Crude can and does kill sea life especially younger and more delicate life like plankton and algae which produce oxygen. The problem is when do we reach a tipping point? With over fishing and pouring crude into the oceans unnaturally along with what ever else gets dumped in the oceans for decades etc. you have to know it has an accumulative impact.

Ask any long time fishermen and they will tell you fishing is nothing like it used to be 20 or 30 years ago.


It's like the death of a thousand cuts we can't keep taking for granted that we can continue to do this and think it is not a problem. Especially when we have had other renewable cleaner fuels more viable then petroleum for over a a century.

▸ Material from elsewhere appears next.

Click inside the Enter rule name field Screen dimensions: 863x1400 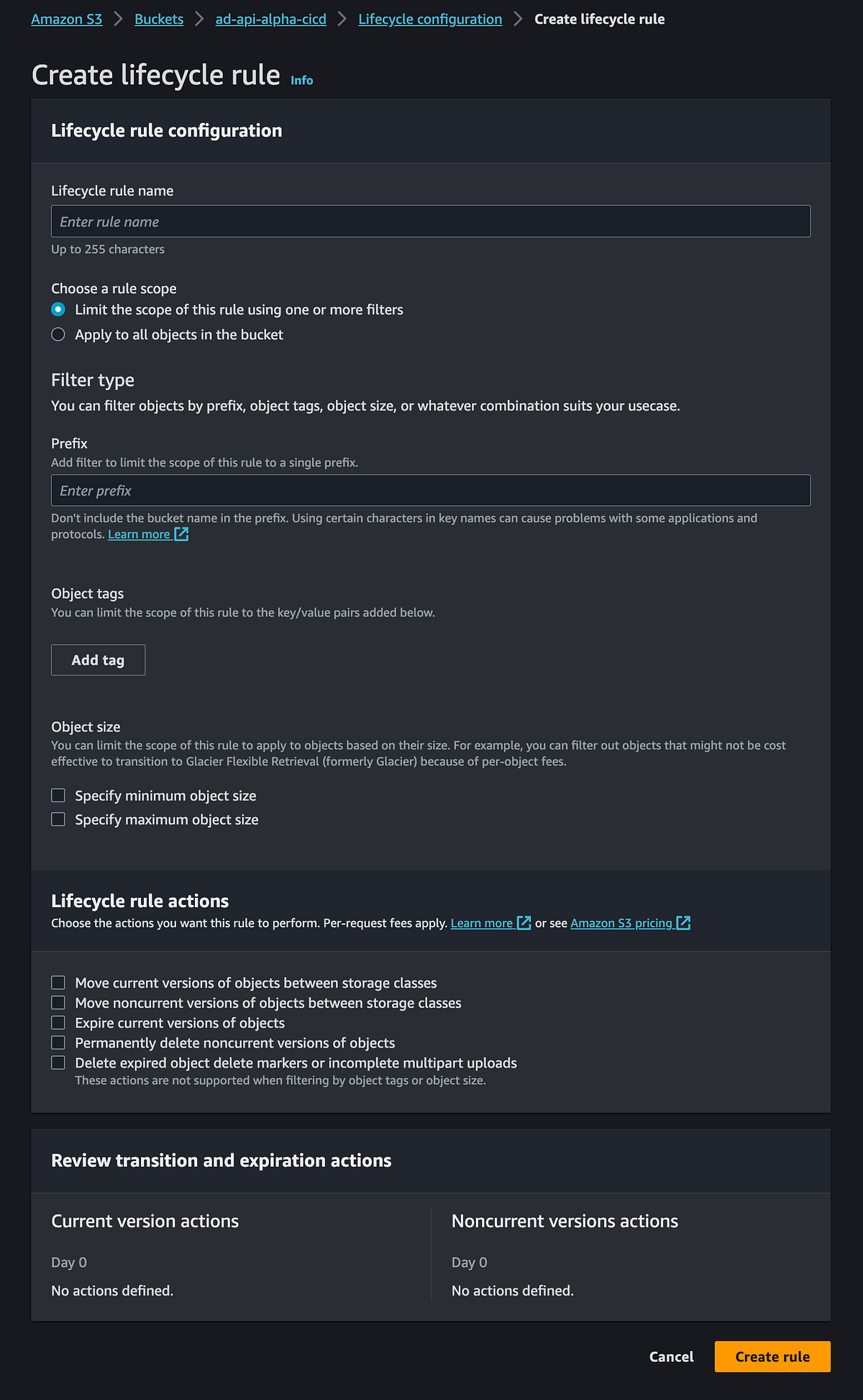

I agree this will be exploited for high gas prices and EPA crack downs but this is not a hoax like global warming. I have seen the dead fish, birds, and other sea life wash up on the beaches from big oil spills. I am sick and tired of big oil running our lives and exploiting us, sending our loved ones off to die for oil profits, think of all the wars, death, and destruction these big corps have caused in the quest for oil over the last century.

Trust me I am no tree hugging dirt worshipper, however enough is enough! It is time to stop this nonsense! It is all so some elites can live like the princes of the earth while they kill, rob, and poison us and our environment. I for one am sick of it!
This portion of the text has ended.